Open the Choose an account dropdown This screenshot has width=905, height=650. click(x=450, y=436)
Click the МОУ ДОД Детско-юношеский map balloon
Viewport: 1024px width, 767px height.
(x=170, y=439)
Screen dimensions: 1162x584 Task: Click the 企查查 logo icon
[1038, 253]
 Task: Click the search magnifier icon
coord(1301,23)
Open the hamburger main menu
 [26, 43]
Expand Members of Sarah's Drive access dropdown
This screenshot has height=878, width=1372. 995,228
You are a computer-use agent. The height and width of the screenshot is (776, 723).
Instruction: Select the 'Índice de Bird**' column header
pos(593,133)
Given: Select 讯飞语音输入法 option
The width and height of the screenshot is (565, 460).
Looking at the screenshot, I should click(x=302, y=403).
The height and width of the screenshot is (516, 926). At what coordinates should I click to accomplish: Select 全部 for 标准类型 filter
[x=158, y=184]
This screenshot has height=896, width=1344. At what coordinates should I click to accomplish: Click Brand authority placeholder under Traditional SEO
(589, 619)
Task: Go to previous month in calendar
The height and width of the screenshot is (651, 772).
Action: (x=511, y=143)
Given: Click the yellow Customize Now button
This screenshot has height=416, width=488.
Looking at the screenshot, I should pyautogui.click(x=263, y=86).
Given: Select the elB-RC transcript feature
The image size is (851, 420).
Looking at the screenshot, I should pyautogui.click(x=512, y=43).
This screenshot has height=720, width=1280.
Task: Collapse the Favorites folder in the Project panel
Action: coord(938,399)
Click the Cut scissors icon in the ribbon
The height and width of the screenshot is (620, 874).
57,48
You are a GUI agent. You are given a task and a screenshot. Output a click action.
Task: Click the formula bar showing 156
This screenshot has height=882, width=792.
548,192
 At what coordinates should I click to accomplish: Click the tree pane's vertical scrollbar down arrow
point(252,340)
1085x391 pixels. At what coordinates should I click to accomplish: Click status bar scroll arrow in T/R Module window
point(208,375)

************

Exercise instructions:
The data must be retyped in full, exactly as it reads.

Response to the exercise:
Open the Choose an account dropdown This screenshot has width=905, height=650. click(x=450, y=436)
Click the МОУ ДОД Детско-юношеский map balloon
Viewport: 1024px width, 767px height.
(x=170, y=439)
Screen dimensions: 1162x584 Task: Click the 企查查 logo icon
[1038, 253]
 Task: Click the search magnifier icon
coord(1301,23)
Open the hamburger main menu
 [26, 43]
Expand Members of Sarah's Drive access dropdown
This screenshot has height=878, width=1372. 995,228
You are a computer-use agent. The height and width of the screenshot is (776, 723).
Instruction: Select the 'Índice de Bird**' column header
pos(593,133)
Given: Select 讯飞语音输入法 option
The width and height of the screenshot is (565, 460).
Looking at the screenshot, I should click(x=302, y=403).
The height and width of the screenshot is (516, 926). At what coordinates should I click to accomplish: Select 全部 for 标准类型 filter
[x=158, y=184]
This screenshot has height=896, width=1344. At what coordinates should I click to accomplish: Click Brand authority placeholder under Traditional SEO
(589, 619)
Task: Go to previous month in calendar
The height and width of the screenshot is (651, 772).
Action: (x=511, y=143)
Given: Click the yellow Customize Now button
This screenshot has height=416, width=488.
Looking at the screenshot, I should pyautogui.click(x=263, y=86).
Given: Select the elB-RC transcript feature
The image size is (851, 420).
Looking at the screenshot, I should pyautogui.click(x=512, y=43).
This screenshot has height=720, width=1280.
Task: Collapse the Favorites folder in the Project panel
Action: coord(938,399)
Click the Cut scissors icon in the ribbon
The height and width of the screenshot is (620, 874).
57,48
You are a GUI agent. You are given a task and a screenshot. Output a click action.
Task: Click the formula bar showing 156
This screenshot has height=882, width=792.
548,192
 At what coordinates should I click to accomplish: Click the tree pane's vertical scrollbar down arrow
point(252,340)
1085x391 pixels. At what coordinates should I click to accomplish: Click status bar scroll arrow in T/R Module window
point(208,375)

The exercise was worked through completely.